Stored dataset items
>>

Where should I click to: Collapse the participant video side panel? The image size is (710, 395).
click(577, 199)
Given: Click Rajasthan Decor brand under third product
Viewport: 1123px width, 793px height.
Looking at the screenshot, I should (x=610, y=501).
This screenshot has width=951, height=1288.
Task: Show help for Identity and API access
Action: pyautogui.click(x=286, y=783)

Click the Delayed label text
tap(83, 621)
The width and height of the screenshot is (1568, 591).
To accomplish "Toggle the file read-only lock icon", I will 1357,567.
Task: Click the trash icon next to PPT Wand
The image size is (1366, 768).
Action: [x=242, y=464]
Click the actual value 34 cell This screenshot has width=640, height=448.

<<

● Exercise requirements
Each record should be given again exactly as it reads.

● Result for this exercise
Where should I click to: Collapse the participant video side panel? The image size is (710, 395).
click(577, 199)
Given: Click Rajasthan Decor brand under third product
Viewport: 1123px width, 793px height.
Looking at the screenshot, I should (x=610, y=501).
This screenshot has width=951, height=1288.
Task: Show help for Identity and API access
Action: pyautogui.click(x=286, y=783)

Click the Delayed label text
tap(83, 621)
The width and height of the screenshot is (1568, 591).
To accomplish "Toggle the file read-only lock icon", I will 1357,567.
Task: Click the trash icon next to PPT Wand
The image size is (1366, 768).
Action: [x=242, y=464]
Click the actual value 34 cell This screenshot has width=640, height=448.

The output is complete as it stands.